Reproduce the data below with every instance of "particular element" replaced by "specific element", leaving all other text unchanged.

▶ _EXCERPTED RECORDS_
============

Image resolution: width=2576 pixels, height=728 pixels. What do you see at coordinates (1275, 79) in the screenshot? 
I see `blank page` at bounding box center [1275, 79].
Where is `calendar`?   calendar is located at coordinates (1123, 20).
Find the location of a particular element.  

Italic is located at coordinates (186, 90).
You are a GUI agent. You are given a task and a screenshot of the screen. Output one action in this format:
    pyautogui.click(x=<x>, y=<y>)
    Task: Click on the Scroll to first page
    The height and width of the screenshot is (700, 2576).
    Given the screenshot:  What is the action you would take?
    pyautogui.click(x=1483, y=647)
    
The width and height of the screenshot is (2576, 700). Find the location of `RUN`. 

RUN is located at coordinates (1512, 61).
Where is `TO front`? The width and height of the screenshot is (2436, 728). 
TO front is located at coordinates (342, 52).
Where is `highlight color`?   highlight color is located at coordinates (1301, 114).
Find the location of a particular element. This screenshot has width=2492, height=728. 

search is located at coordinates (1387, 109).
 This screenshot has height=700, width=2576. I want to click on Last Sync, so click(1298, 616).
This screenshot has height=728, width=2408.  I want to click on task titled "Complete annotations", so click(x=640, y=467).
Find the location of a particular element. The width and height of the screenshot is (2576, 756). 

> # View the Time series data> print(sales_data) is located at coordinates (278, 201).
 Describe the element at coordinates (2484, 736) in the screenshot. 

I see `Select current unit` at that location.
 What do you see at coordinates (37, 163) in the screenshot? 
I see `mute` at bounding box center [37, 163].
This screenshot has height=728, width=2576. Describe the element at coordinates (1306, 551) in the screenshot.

============

▶ _SOLUTION TO THIS EXERCISE_
Image resolution: width=2576 pixels, height=728 pixels. What do you see at coordinates (1275, 79) in the screenshot? 
I see `blank page` at bounding box center [1275, 79].
Where is `calendar`?   calendar is located at coordinates (1123, 20).
Find the location of a specific element.  

Italic is located at coordinates (186, 90).
You are a GUI agent. You are given a task and a screenshot of the screen. Output one action in this format:
    pyautogui.click(x=<x>, y=<y>)
    Task: Click on the Scroll to first page
    The height and width of the screenshot is (700, 2576).
    Given the screenshot:  What is the action you would take?
    pyautogui.click(x=1483, y=647)
    
The width and height of the screenshot is (2576, 700). Find the location of `RUN`. 

RUN is located at coordinates (1512, 61).
Where is `TO front`? The width and height of the screenshot is (2436, 728). 
TO front is located at coordinates (342, 52).
Where is `highlight color`?   highlight color is located at coordinates (1301, 114).
Find the location of a specific element. This screenshot has width=2492, height=728. 

search is located at coordinates (1387, 109).
 This screenshot has height=700, width=2576. I want to click on Last Sync, so click(1298, 616).
This screenshot has height=728, width=2408.  I want to click on task titled "Complete annotations", so click(x=640, y=467).
Find the location of a specific element. The width and height of the screenshot is (2576, 756). 

> # View the Time series data> print(sales_data) is located at coordinates (278, 201).
 Describe the element at coordinates (2484, 736) in the screenshot. 

I see `Select current unit` at that location.
 What do you see at coordinates (37, 163) in the screenshot? 
I see `mute` at bounding box center [37, 163].
This screenshot has height=728, width=2576. Describe the element at coordinates (1306, 551) in the screenshot.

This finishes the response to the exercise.